No gratitude for Latitude as $4bn IPO flops
A call from Latitude Financial Services chairman Mike Tilley mid-morning yesterday would have ruined the day of the team of investment bankers who had worked for the best of part of year to prepare the company to float.
The decision to shelve the IPO, which could have been worth up to $4 billion, was only made in the past few days, despite weeks of speculation the deal would be put on hold.
For UBS, Goldman Sachs and Deutsche Bank the decision means there will be no payday for working on one of the biggest floats of the year. Macquarie Capital was bought in late on the deal, along with retail brokers to try to get a deal done. The banks will remain mandated by Latitude but sources say another tilt at a float could be at least a year away.
There are now questions over exactly why it took Latitude and its advisers so long to realise that the royal commission would dent the appetite of investors for a financial services stock in the current climate.

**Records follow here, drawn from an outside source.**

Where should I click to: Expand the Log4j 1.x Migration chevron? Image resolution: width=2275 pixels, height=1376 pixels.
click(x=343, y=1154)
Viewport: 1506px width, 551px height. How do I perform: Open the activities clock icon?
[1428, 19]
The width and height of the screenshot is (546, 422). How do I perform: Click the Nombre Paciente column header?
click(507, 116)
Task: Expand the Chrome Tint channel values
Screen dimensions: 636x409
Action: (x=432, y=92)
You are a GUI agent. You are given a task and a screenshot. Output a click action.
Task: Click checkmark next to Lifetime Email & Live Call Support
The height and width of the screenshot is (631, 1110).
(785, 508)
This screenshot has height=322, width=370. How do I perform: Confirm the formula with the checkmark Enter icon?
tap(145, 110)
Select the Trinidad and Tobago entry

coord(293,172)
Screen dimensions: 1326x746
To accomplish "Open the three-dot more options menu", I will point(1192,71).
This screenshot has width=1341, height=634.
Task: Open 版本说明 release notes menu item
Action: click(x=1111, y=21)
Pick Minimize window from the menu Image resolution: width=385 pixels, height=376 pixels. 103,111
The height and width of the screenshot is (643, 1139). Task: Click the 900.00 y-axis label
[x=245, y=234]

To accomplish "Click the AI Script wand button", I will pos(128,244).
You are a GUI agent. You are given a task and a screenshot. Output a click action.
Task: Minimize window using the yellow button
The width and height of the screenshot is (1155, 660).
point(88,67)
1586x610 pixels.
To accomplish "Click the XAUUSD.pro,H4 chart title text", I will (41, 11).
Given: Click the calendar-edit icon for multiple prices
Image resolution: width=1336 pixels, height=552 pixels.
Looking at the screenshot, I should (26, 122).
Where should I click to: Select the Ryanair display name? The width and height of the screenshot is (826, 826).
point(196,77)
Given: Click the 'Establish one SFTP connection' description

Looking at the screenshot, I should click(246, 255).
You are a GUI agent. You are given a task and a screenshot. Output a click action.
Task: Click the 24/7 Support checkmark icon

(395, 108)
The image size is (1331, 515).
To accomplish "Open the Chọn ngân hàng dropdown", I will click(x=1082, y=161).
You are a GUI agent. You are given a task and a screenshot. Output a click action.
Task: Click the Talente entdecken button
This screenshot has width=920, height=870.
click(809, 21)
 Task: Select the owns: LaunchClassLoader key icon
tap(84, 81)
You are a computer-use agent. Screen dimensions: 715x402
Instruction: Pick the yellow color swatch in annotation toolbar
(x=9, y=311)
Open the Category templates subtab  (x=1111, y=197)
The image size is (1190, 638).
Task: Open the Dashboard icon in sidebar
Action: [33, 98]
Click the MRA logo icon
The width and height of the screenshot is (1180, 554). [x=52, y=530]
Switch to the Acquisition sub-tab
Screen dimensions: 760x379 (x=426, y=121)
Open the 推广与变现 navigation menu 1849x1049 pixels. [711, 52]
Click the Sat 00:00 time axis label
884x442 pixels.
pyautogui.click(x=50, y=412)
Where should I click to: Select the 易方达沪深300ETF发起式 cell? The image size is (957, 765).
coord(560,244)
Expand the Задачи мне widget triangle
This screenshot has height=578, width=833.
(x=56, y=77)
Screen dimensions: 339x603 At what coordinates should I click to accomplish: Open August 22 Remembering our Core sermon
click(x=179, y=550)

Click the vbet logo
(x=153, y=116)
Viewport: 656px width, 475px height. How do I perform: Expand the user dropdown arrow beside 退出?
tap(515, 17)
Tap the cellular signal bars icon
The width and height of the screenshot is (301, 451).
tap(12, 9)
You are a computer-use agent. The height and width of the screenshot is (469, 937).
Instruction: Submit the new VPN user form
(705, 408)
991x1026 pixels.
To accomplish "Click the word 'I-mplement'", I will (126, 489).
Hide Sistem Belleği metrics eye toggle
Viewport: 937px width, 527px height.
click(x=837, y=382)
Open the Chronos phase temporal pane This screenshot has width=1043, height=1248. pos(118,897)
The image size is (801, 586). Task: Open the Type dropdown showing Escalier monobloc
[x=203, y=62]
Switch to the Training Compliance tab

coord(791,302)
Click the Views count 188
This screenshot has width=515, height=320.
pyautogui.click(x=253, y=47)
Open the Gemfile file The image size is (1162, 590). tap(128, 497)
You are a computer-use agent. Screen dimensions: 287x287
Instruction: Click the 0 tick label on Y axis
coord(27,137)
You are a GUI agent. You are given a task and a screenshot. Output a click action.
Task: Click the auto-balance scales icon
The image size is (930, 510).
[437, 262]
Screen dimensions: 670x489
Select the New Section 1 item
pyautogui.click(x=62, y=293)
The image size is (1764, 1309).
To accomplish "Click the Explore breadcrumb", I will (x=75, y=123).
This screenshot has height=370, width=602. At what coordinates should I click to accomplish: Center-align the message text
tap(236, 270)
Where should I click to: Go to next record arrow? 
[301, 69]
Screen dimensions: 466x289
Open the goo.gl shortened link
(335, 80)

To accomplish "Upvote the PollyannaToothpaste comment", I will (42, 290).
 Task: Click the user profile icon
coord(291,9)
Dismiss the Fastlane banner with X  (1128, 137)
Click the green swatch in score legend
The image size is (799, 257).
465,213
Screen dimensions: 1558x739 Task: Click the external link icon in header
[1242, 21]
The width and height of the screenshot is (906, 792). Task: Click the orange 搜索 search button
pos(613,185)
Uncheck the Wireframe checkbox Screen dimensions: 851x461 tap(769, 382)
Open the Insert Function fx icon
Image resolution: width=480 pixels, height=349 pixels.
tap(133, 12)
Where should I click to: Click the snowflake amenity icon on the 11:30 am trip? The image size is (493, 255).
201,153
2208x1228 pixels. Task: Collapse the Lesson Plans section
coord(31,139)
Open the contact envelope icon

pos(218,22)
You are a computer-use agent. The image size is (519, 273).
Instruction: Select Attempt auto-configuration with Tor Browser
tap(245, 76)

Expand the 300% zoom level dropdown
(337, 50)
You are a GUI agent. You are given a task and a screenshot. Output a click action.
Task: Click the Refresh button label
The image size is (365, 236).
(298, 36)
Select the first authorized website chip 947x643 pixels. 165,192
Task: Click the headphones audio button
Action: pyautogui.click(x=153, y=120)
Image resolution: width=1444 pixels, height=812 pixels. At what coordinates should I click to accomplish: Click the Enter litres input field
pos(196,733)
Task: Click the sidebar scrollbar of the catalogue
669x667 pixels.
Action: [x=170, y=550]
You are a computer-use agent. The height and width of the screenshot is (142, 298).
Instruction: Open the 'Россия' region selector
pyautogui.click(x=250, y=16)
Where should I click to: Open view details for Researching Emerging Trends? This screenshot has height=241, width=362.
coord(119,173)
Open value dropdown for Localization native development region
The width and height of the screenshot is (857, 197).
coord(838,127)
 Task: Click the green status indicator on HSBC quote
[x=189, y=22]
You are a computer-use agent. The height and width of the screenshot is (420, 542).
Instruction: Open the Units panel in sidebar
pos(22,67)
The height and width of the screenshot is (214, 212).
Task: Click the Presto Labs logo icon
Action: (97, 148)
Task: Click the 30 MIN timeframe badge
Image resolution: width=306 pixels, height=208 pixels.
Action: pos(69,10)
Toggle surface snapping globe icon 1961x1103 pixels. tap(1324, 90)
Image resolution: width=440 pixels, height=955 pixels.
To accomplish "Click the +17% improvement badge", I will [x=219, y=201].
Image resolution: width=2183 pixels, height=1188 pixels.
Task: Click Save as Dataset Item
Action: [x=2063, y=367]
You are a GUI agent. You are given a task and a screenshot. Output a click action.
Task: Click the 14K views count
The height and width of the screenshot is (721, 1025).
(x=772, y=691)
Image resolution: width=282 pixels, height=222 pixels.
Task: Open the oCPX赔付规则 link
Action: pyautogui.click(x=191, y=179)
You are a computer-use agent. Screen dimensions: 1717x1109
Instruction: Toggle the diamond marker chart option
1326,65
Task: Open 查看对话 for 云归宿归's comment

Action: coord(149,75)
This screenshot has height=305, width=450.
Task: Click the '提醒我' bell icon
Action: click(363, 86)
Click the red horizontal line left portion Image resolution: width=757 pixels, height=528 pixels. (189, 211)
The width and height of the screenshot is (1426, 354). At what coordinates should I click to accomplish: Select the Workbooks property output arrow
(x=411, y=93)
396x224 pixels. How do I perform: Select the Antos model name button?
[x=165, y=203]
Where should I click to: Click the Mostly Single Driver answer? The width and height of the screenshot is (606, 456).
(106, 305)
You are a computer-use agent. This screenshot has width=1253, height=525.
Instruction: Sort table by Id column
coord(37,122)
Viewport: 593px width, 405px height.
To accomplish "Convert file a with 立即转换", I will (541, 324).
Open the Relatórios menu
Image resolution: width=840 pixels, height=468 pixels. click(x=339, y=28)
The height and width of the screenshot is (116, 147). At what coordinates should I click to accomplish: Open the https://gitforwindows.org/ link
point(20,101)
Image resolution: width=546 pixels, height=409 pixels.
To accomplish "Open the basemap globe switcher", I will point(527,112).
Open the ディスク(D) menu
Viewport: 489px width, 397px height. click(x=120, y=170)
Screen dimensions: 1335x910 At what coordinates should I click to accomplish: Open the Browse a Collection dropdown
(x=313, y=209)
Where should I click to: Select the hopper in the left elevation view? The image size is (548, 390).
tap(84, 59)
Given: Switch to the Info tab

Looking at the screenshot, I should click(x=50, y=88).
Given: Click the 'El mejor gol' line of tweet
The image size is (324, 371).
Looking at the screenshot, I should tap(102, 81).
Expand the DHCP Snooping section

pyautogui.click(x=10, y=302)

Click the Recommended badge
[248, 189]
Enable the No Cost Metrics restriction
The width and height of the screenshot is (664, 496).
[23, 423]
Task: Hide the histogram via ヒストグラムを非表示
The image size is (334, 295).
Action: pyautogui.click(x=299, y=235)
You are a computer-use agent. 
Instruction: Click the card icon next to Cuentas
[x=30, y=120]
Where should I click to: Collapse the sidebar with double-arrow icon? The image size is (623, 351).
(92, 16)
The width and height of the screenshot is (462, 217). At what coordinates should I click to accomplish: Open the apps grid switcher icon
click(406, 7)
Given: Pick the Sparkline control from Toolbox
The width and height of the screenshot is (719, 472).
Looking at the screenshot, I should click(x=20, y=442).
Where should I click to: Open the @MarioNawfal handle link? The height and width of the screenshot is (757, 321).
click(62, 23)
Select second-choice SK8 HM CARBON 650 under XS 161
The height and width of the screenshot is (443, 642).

The army of bankers reportedly believed a deal could be done but the wave of negative sentiment proved too strong in the end.
Meanwhile, the ongoing uncertainty in world markets 10 years on from the global financial crisis has prompted a sharp fall in the number of companies looking to list this year.
A major survey from EY has found that 1000 companies have turned to the public markets in the first nine months of 2018, down 18 per cent on the same time last year.
In Australia, the global trend is playing out and it’s a situation that equity capital market bankers are hoping will change in the final few months of the year.
A report from Deloitte found that in the first half of this year 40 companies listed on the ASX and raised $1.8bn, down from 57 at the same time last year.
On the global front, the listings so far in 2018 have been worth $US145.1bn, which was up 9 per cent as the result of some major deals unfolding in Asian markets.
In the third quarter, there was 302 IPOs worth $US47.1bn, which was down 22 per cent on the number of individual deals. However, the value of the transactions was up 9 per cent compared to last year.
The EY report found that the technology, industrials and healthcare sectors were the most prevalent listings in the first three quarters, with deals worth about $US63bn.
The volume of deals in the Asia-Pacific region has soared in the past three quarter, due to a rush of large Hong Kong deals.